Exercise details: Reproduce the records below exactly; no pictures.

(Stored data)
=== Section Start ===

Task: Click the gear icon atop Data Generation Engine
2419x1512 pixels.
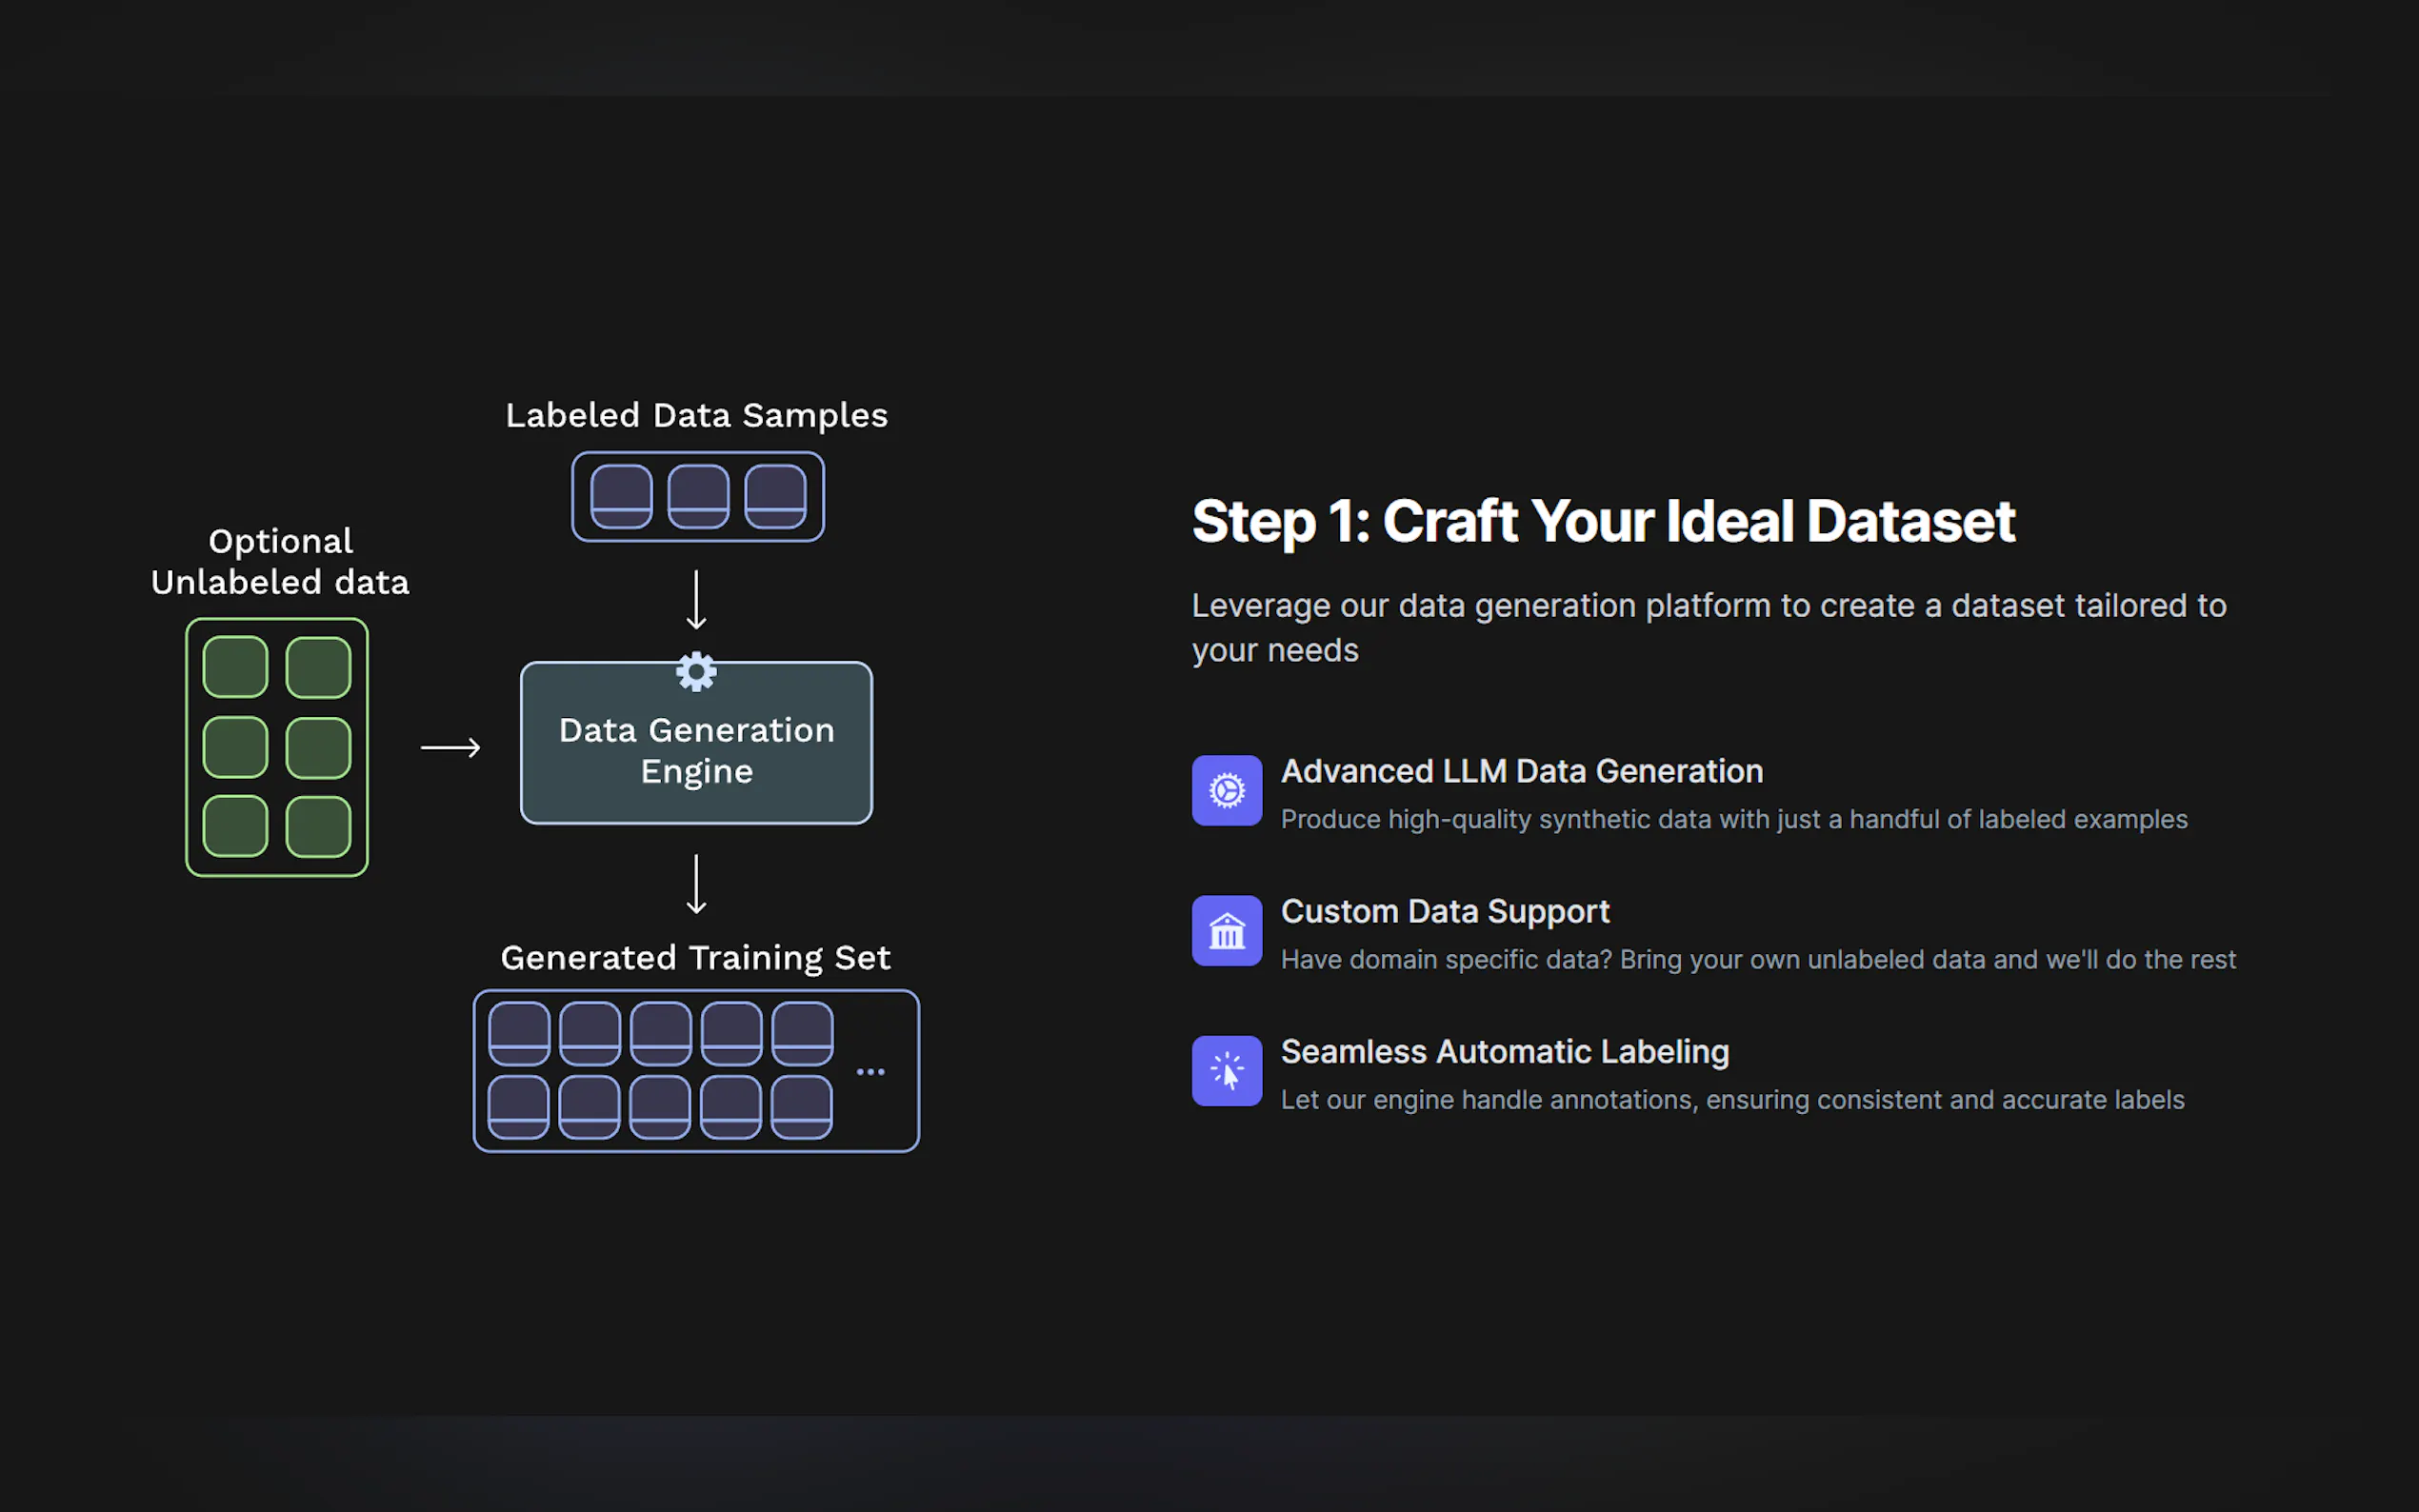Action: point(696,672)
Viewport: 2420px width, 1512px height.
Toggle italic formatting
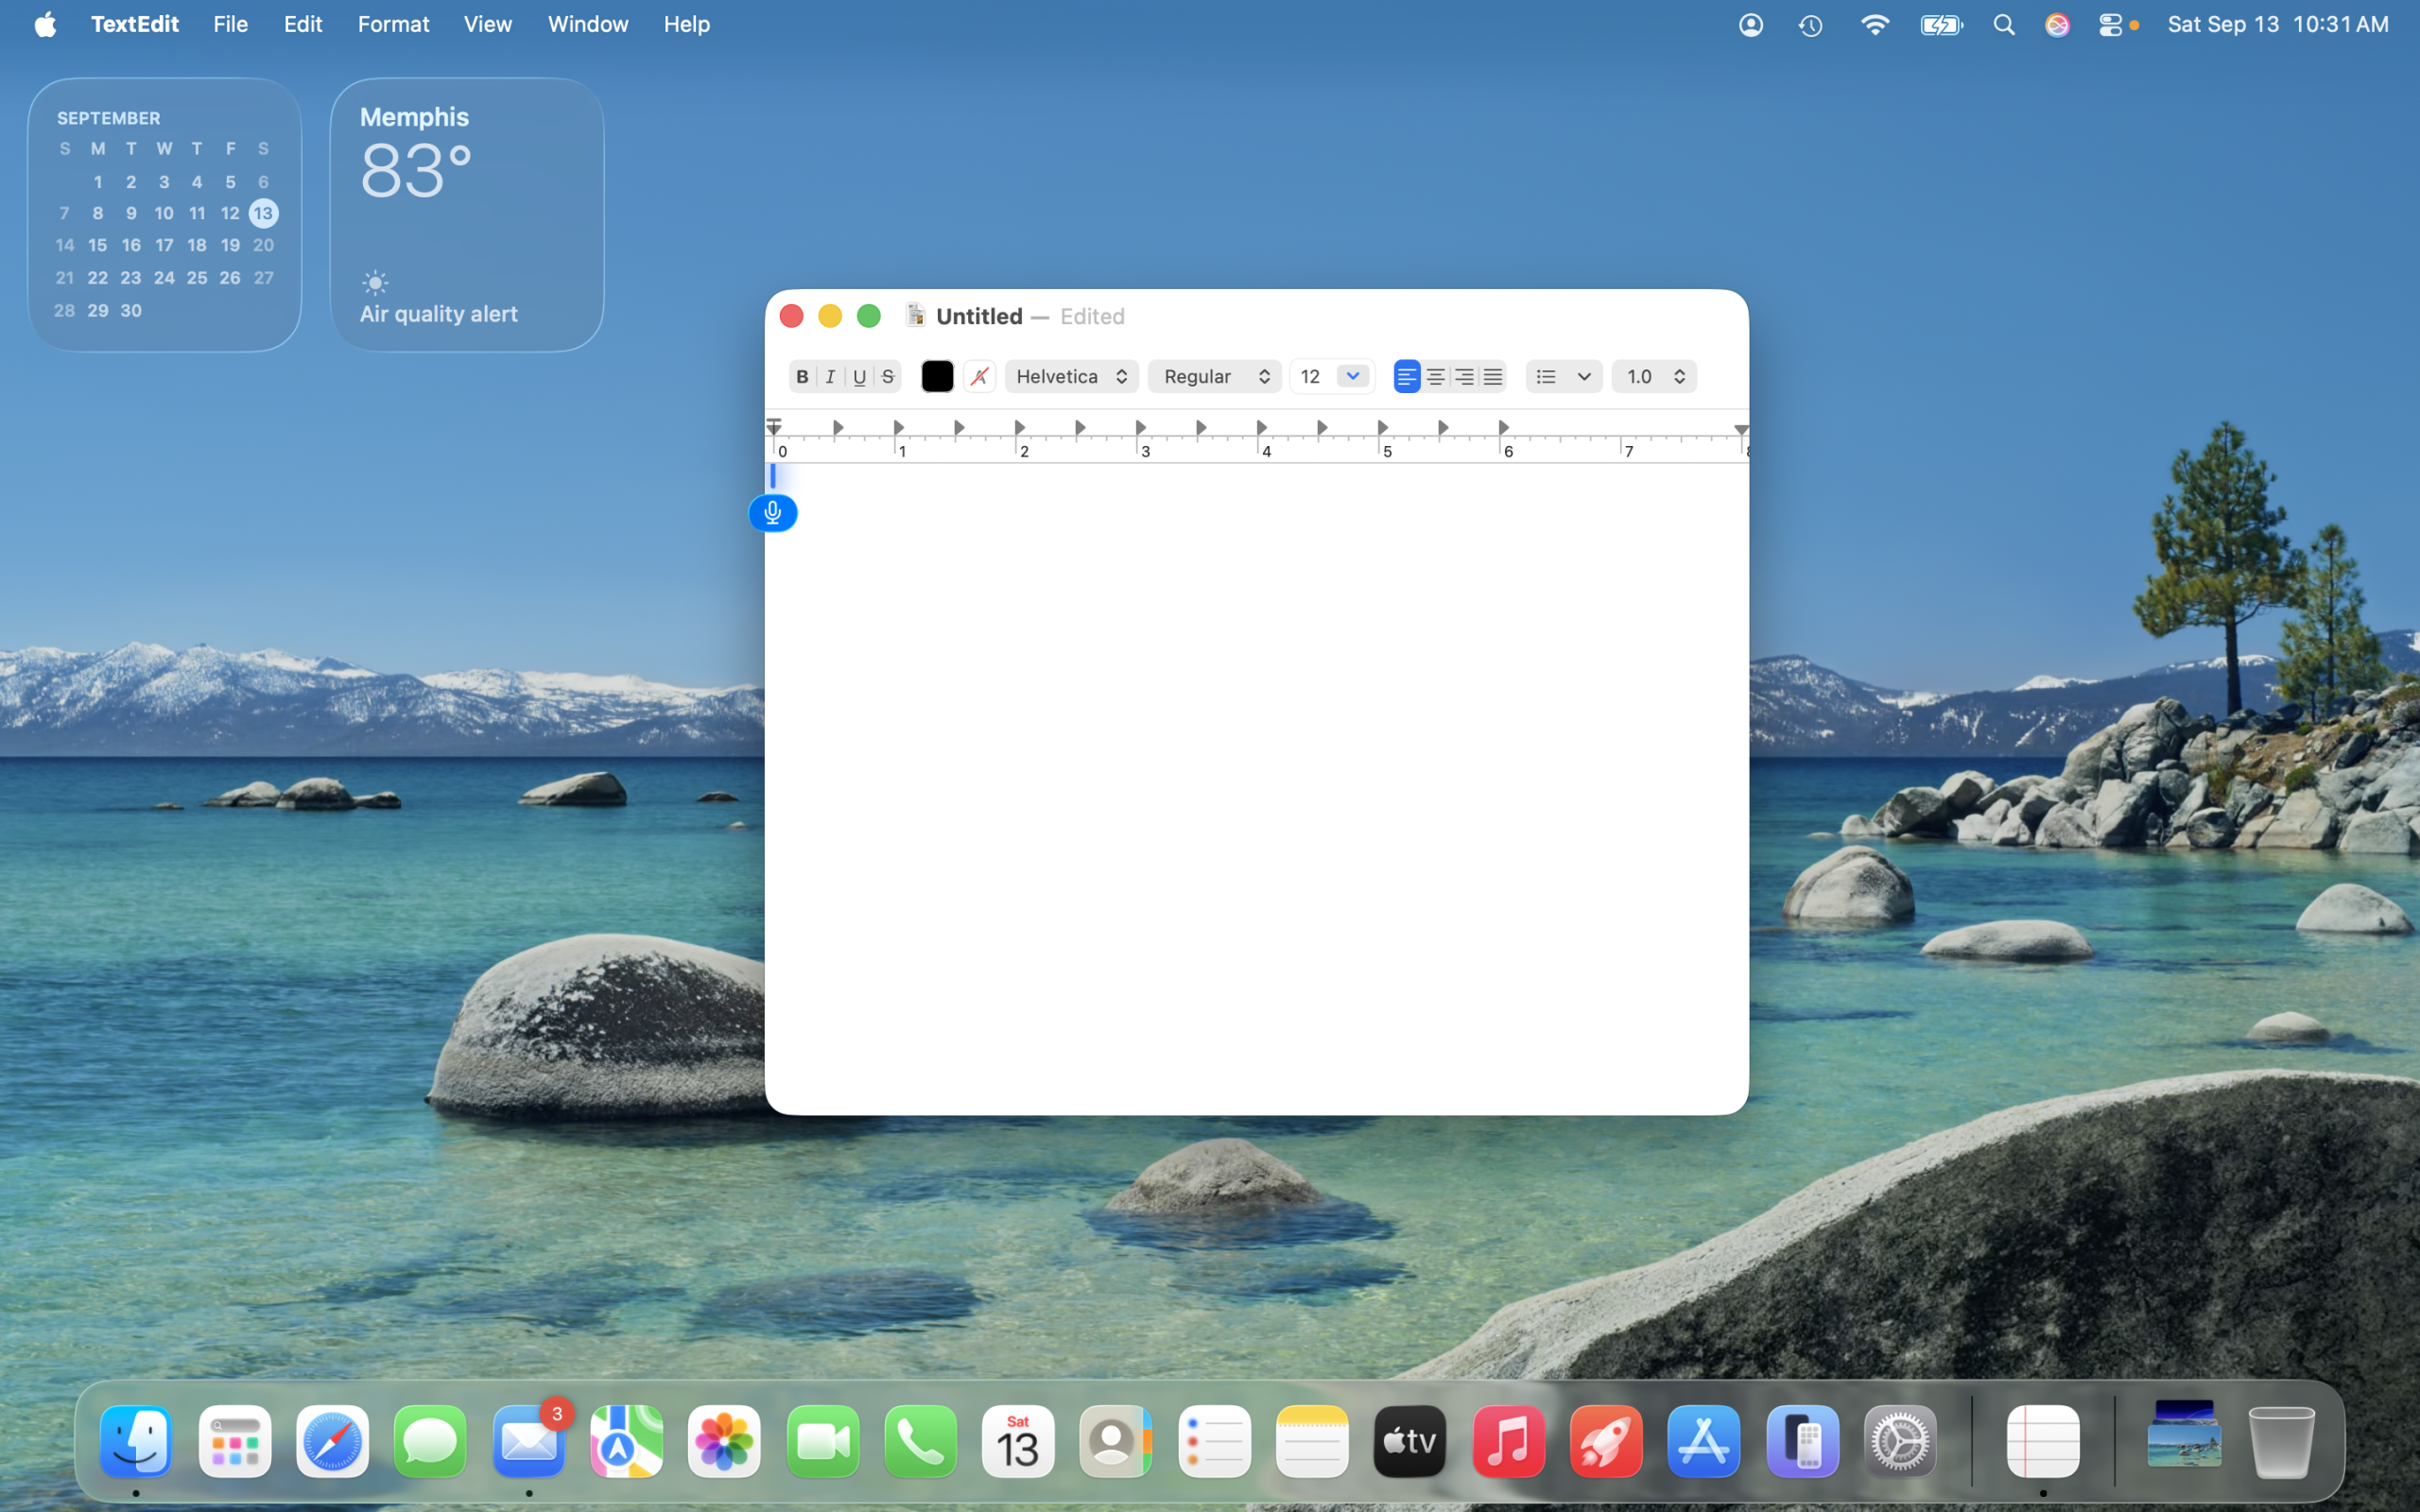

=== Section End ===

Task answer:
Task: Click the gear icon atop Data Generation Engine
2419x1512 pixels.
Action: point(696,672)
Viewport: 2420px width, 1512px height.
Toggle italic formatting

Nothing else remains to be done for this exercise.